> [To do]:
In the listing below, every line with the word "header" needs to be copied.

> [Dataset records]:
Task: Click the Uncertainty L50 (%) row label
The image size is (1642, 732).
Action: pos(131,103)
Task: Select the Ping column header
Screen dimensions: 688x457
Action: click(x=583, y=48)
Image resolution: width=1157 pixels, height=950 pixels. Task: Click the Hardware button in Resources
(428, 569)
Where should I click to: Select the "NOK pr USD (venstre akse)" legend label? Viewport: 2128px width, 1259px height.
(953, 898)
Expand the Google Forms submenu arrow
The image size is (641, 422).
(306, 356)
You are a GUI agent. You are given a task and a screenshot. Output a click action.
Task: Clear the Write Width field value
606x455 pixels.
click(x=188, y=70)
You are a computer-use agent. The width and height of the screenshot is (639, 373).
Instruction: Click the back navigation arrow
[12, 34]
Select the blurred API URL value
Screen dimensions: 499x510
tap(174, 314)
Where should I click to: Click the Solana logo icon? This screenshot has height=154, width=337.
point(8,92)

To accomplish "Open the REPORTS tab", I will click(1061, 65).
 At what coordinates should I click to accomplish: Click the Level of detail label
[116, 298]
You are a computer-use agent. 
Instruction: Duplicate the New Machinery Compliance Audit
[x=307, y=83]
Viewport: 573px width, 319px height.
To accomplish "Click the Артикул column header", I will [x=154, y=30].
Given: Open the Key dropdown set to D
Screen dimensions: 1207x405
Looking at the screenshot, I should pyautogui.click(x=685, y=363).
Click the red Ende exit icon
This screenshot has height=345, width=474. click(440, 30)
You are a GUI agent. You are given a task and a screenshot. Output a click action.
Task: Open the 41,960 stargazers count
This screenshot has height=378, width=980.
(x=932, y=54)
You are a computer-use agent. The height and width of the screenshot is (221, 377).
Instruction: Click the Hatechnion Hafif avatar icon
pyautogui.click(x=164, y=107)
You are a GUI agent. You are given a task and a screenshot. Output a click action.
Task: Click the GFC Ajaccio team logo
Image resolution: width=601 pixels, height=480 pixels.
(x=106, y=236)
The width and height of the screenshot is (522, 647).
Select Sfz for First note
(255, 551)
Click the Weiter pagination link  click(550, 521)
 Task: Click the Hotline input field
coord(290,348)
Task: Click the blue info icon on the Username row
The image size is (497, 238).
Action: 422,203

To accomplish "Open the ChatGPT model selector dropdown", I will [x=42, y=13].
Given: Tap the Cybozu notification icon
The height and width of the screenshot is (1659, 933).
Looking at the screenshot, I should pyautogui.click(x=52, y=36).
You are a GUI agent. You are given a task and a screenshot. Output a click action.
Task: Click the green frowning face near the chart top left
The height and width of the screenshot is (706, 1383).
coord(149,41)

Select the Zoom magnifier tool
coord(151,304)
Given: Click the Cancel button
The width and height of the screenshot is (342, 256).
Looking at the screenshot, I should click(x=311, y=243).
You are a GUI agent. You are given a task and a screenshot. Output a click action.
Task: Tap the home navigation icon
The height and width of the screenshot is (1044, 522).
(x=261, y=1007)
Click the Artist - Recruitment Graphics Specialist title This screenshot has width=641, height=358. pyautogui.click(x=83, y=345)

> [Written solution]:
Task: Select the Ping column header
To accomplish "Click the Артикул column header", I will [x=154, y=30].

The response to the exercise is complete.